Merchant. 'Tis a good form. [_Looking at the jewel._
He observes only that the stone is well cut; but the Jeweller adds,--
Jeweller. And rich: here is a water, look you.
While they are interested in this and move backward, the two others
come nearer the front.
Painter. You are rapt, Sir, in some work, some dedication To the great
lord.
This is said, of course, with reference to the other's recent soliloquy.
And now we are going to know them.
Poet. A thing slipped idly from me. Our poesy is as a gum, which
oozes From whence 'tis nourished. The fire i' the flint Shows not till it
be struck; our gentle flame Provokes itself, and like the current files
Each bound it chafes.--What have you there?
We perceive that he is a poet, and a rather rhetorical than sincere one.

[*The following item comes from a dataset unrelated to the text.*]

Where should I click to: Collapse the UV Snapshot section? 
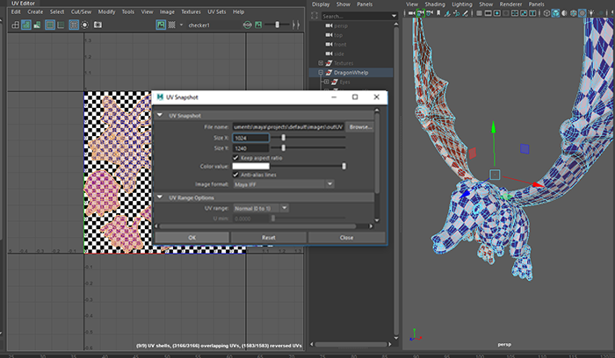point(160,116)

He has the art, but, as we shall see, not the heart.

Painter. A picture, Sir.--And when comes your book forth?
Poet. Upon the heels of my presentment, Sir-- Let's see your piece.
Painter. 'Tis a good piece.
We know that the Poet has come to make his presentment. The Painter,
the more modest of the two, wishes his work to be admired, but is
apprehensive, and would forestall the Poet's judgment. He means, it is a
"tolerable" piece.
Poet. So 'tis: this comes off well and excellent.
Painter. Indifferent.
Poet. Admirable. How this grace Speaks his own standing! What a
mental power This eye shoots forth! How big imagination Moves in
this lip! To the dumbness of the gesture One might interpret.

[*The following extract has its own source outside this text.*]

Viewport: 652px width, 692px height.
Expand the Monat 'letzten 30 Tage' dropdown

He, at all events, means to flatter the Painter,--or he is so habituated to
ecstasies that he cannot speak without going into one. But with what
Shakspearean nicety of discrimination! The "grace that speaks his own
standing," the "power of the eye," the "imagination of the lip," are all
true; and so is the natural impulse, in one of so fertile a brain as a poet
from whom verse "oozes" to "interpret to the dumb gesture,"--to invent
an appropriate speech for the figure (Timon, of course) to be uttering.
And all this is but to preoccupy our minds with a conception of the lord
Timon!
Painter. It is a pretty mocking of the life. Here's a touch; is't good?
Poet. I'll say of it It tutors Nature: artificial strife Lives in these touches
livelier than life.
He has thought of too fine a phrase; but it is in character with all his
fancies.
[_Enter certain Senators, and pass over._
Painter. How this lord's followed!

Poet. The senators of Athens: happy men!
This informs us who they are that pass over. The Poet also keeps up the
Ercles vein; while the Painter's eye is caught.
Painter. Look, more!
Poet. You see this confluence, this great flood of visitors.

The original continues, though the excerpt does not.